Only the pictures are to be left out; set down the rest of the records exactly.

### WORKING DATA ###

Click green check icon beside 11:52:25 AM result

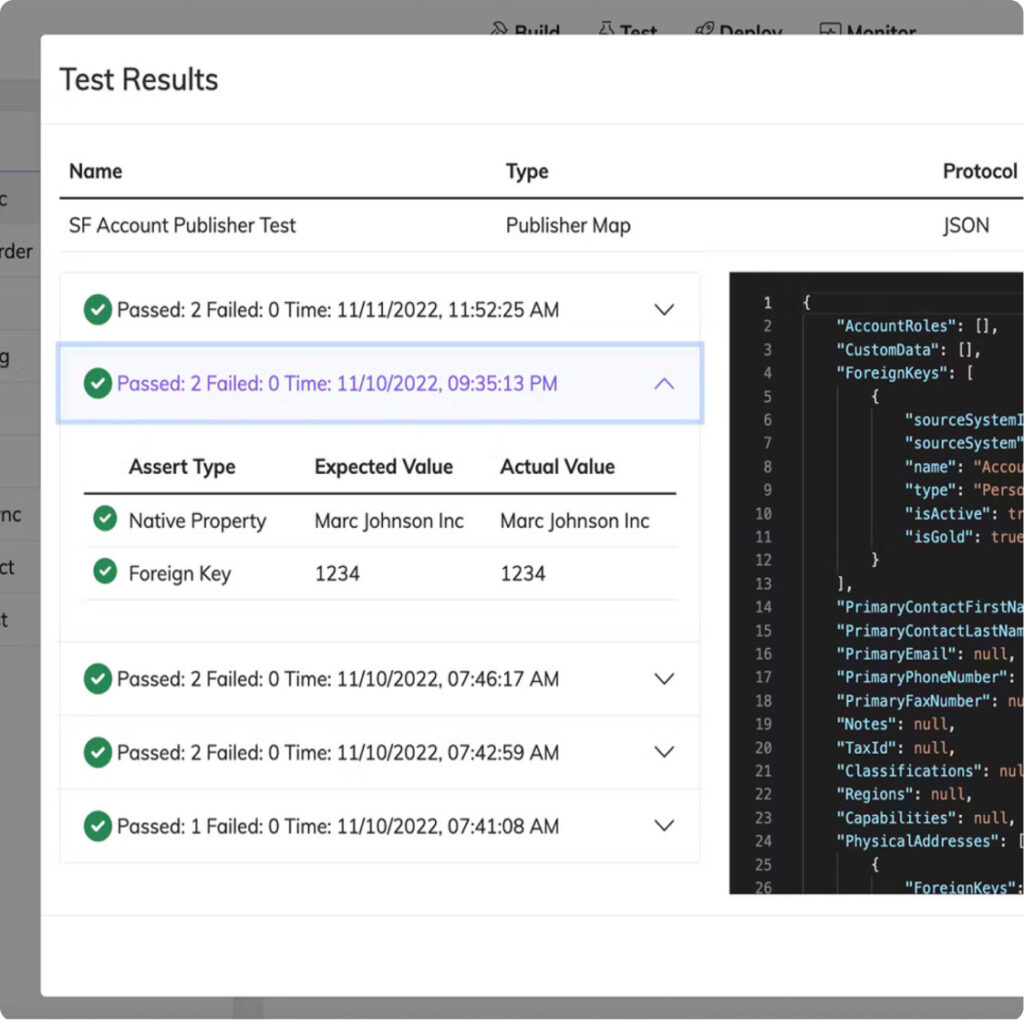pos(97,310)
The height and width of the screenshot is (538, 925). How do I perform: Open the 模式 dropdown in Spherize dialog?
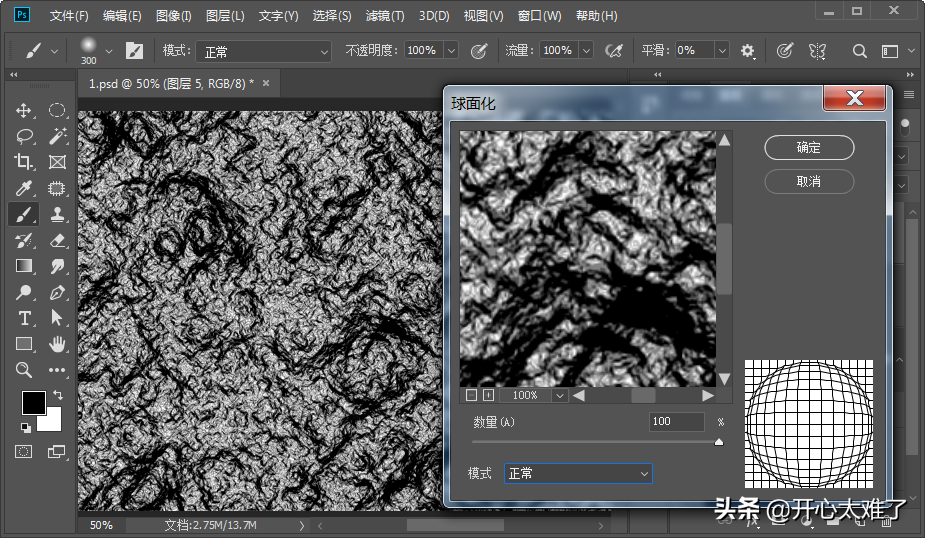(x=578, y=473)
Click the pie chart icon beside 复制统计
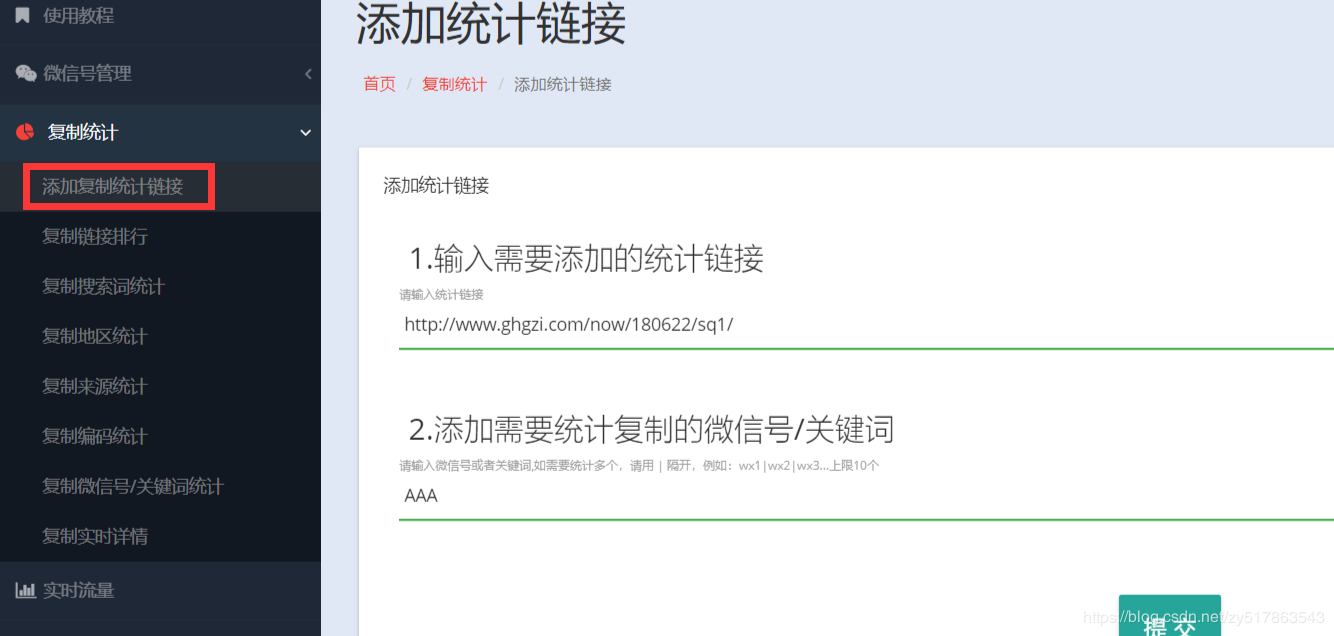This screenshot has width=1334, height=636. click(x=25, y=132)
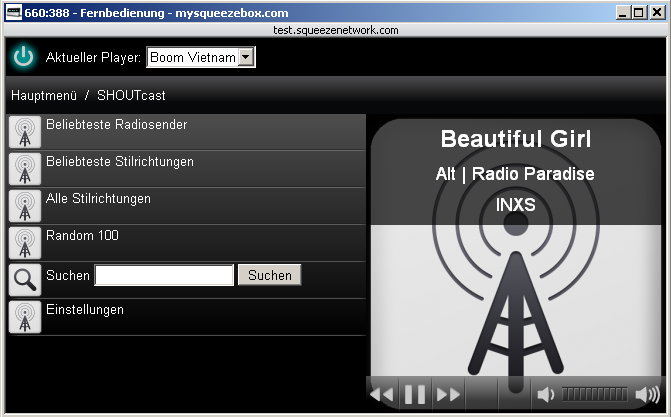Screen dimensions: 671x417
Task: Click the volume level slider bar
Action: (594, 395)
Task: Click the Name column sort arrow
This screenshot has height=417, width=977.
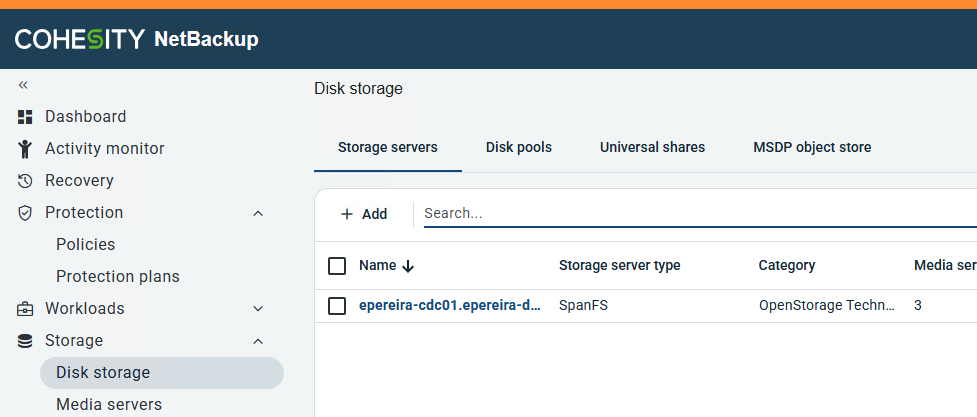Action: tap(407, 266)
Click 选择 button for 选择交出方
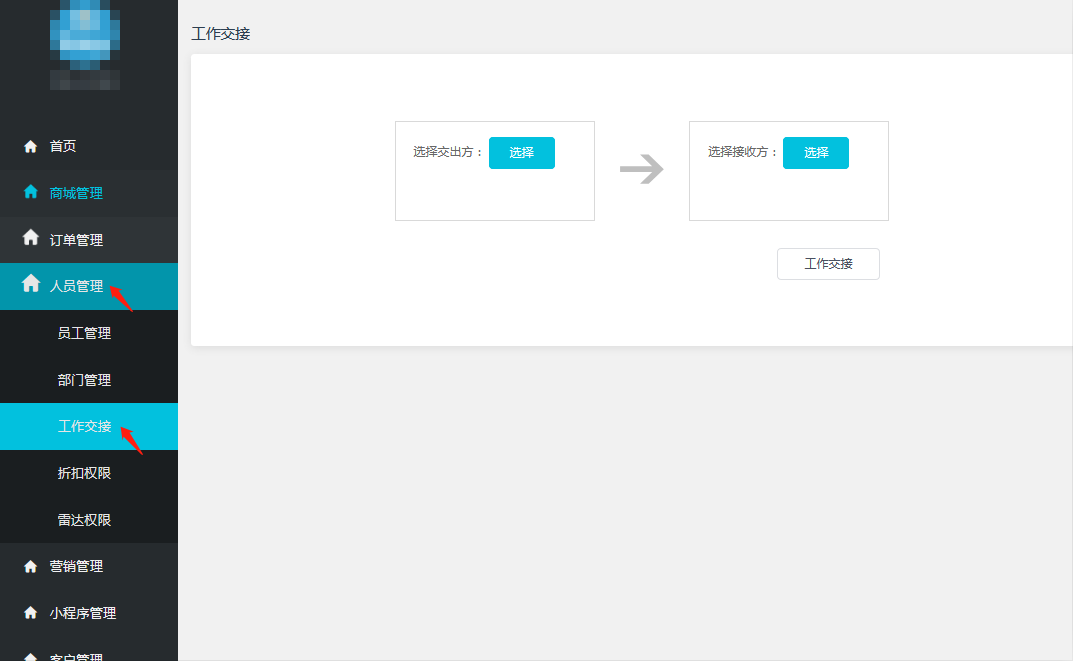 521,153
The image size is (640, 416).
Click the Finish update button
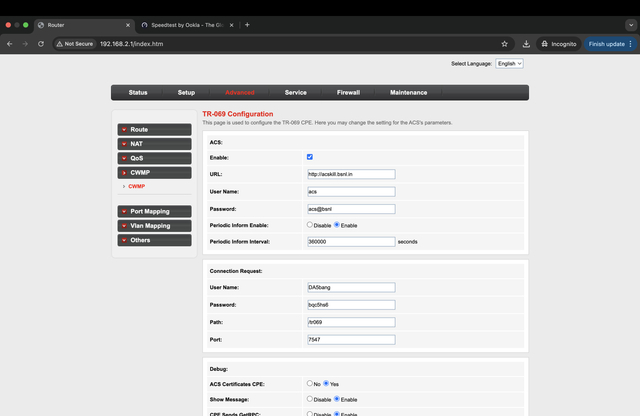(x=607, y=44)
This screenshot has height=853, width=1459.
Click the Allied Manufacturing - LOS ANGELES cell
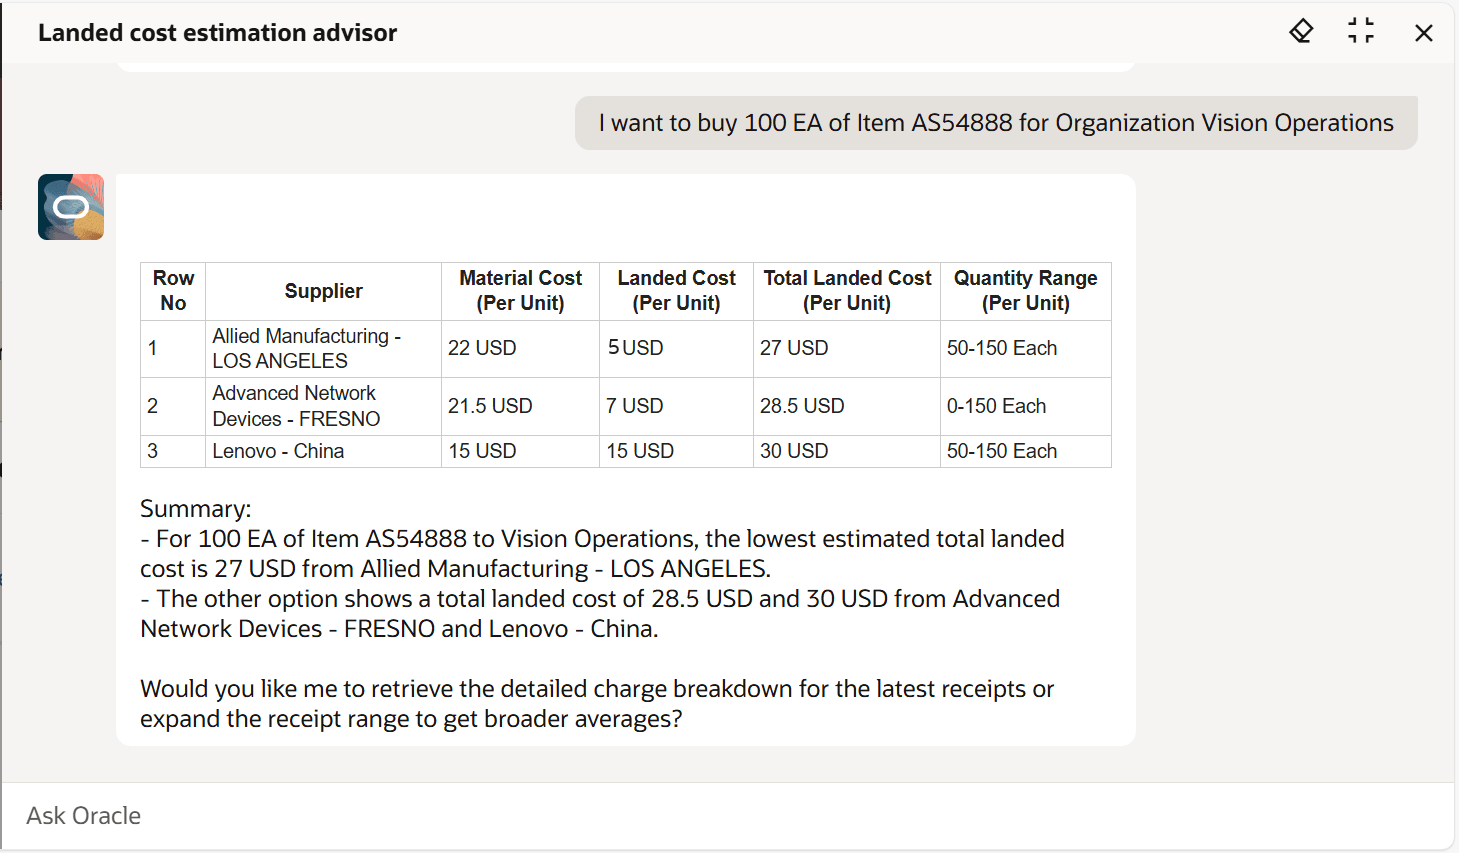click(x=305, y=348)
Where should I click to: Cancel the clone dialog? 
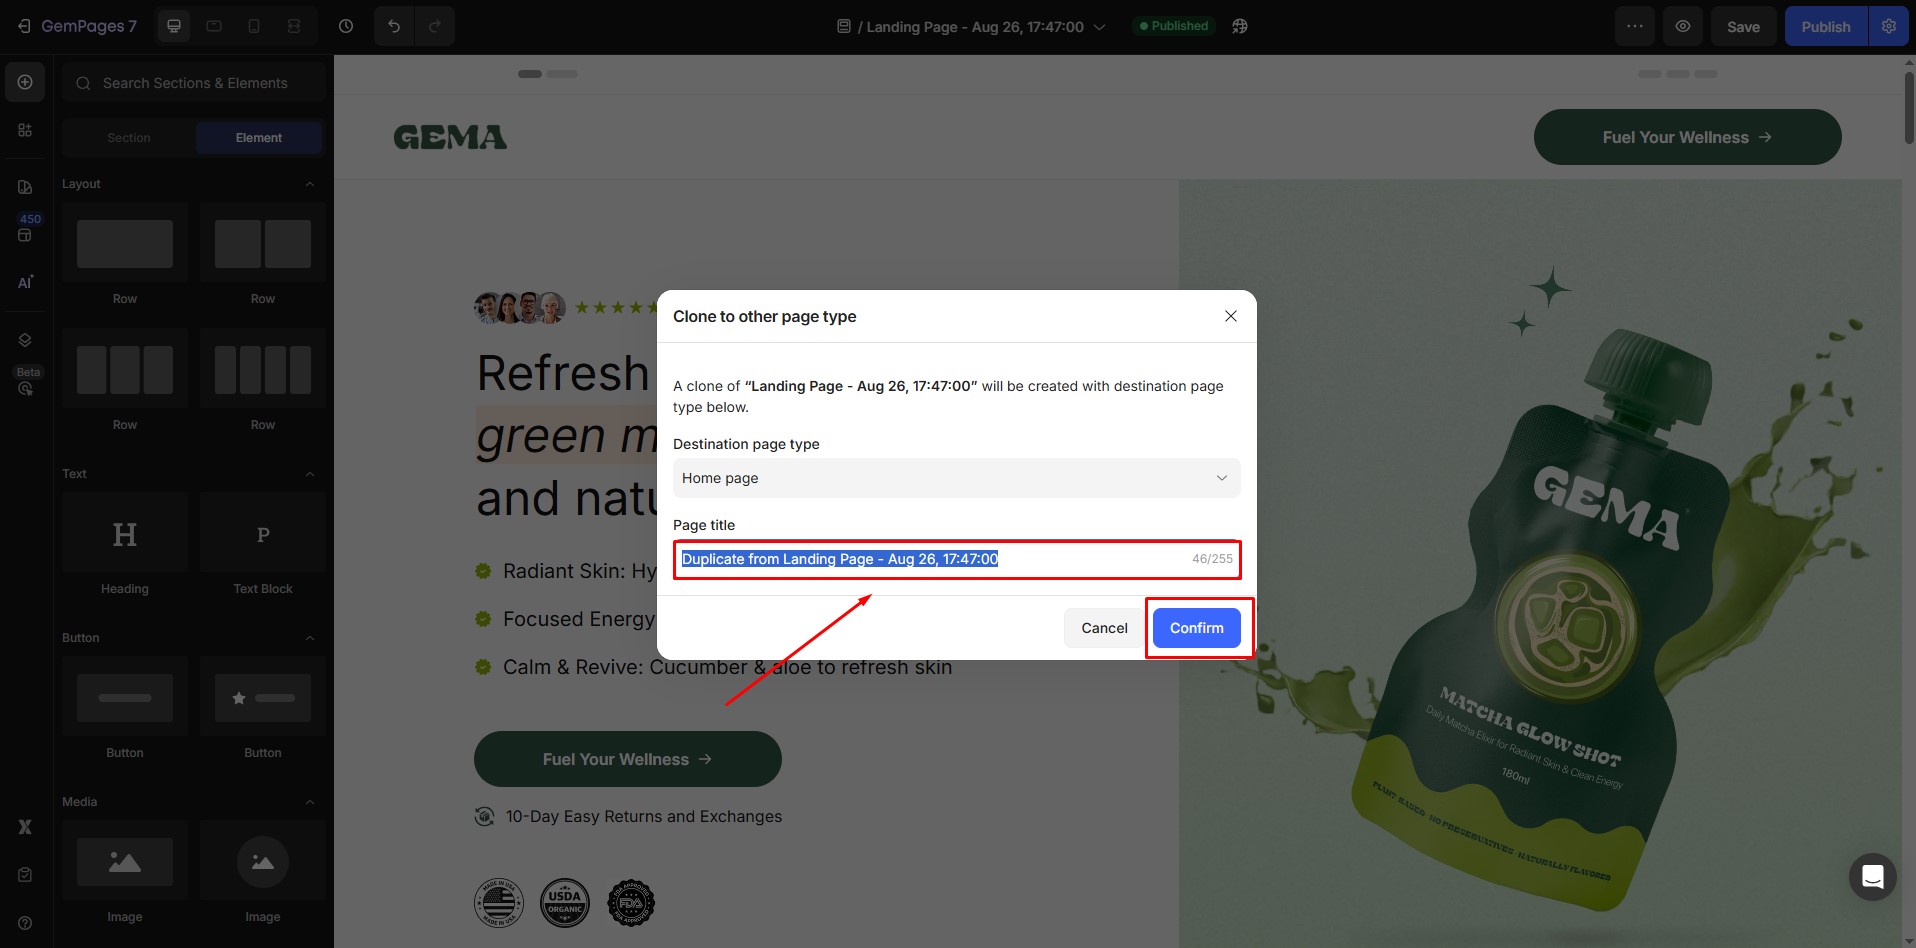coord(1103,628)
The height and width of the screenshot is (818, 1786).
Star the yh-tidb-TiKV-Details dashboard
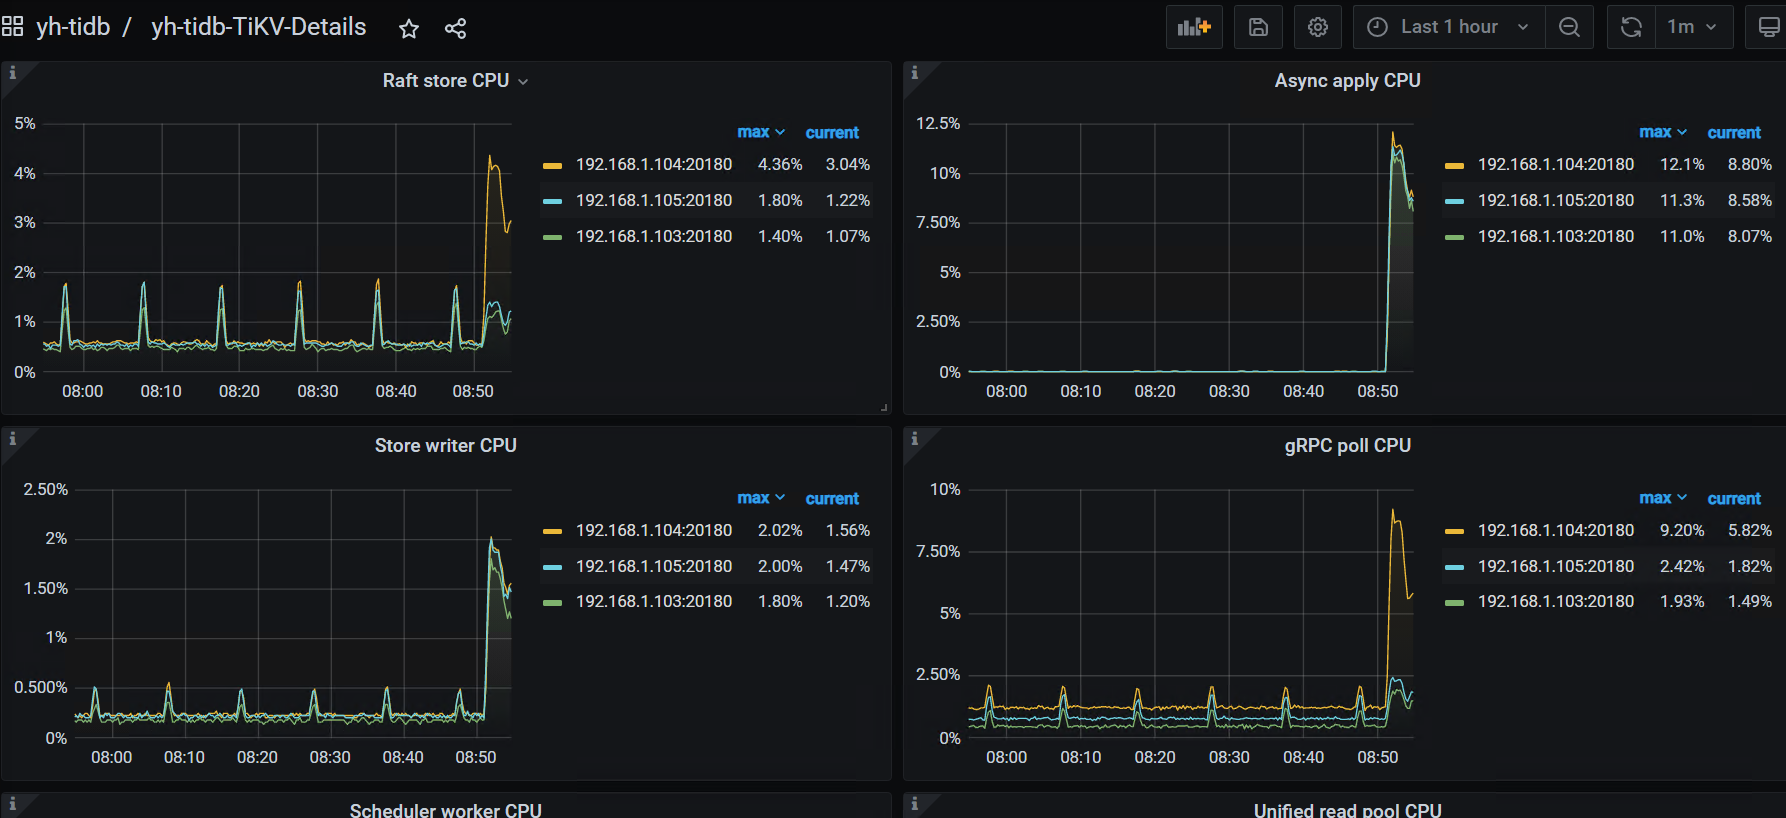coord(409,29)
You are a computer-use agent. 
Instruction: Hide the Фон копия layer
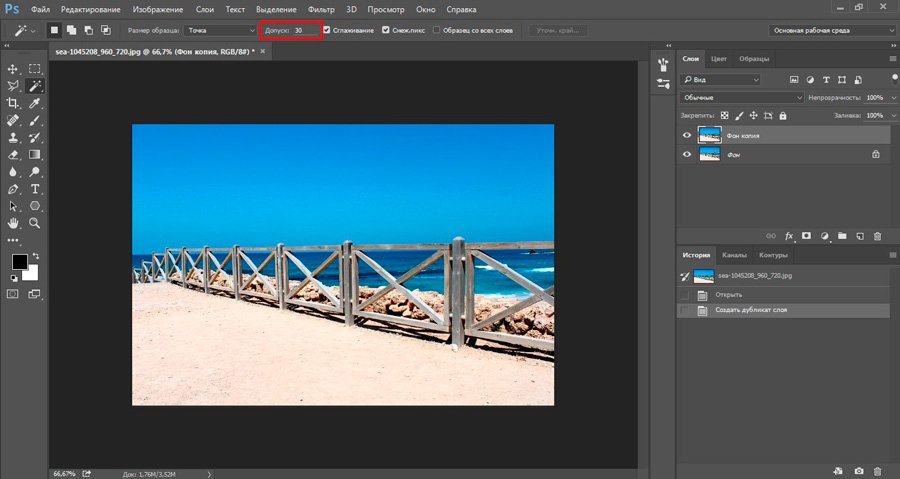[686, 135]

###

→ **WRITTEN SOLUTION**:
Click green check icon beside 11:52:25 AM result

pos(97,310)
The height and width of the screenshot is (538, 925). How do I perform: Open the 模式 dropdown in Spherize dialog?
(x=578, y=473)
Click the pie chart icon beside 复制统计
This screenshot has width=1334, height=636. click(x=25, y=132)
Screen dimensions: 671x417
Task: Click the volume level slider bar
Action: (594, 395)
Task: Click the Name column sort arrow
This screenshot has height=417, width=977.
Action: tap(407, 266)
Click 选择 button for 选择交出方
 521,153
The image size is (640, 416).
Click the Finish update button
(x=607, y=44)
This screenshot has height=853, width=1459.
Click the Allied Manufacturing - LOS ANGELES cell
click(x=305, y=348)
Where should I click to: Cancel the clone dialog? 
coord(1103,628)
The height and width of the screenshot is (818, 1786).
Star the yh-tidb-TiKV-Details dashboard
coord(409,29)
You are a computer-use agent. 
Instruction: Hide the Фон копия layer
[686, 135]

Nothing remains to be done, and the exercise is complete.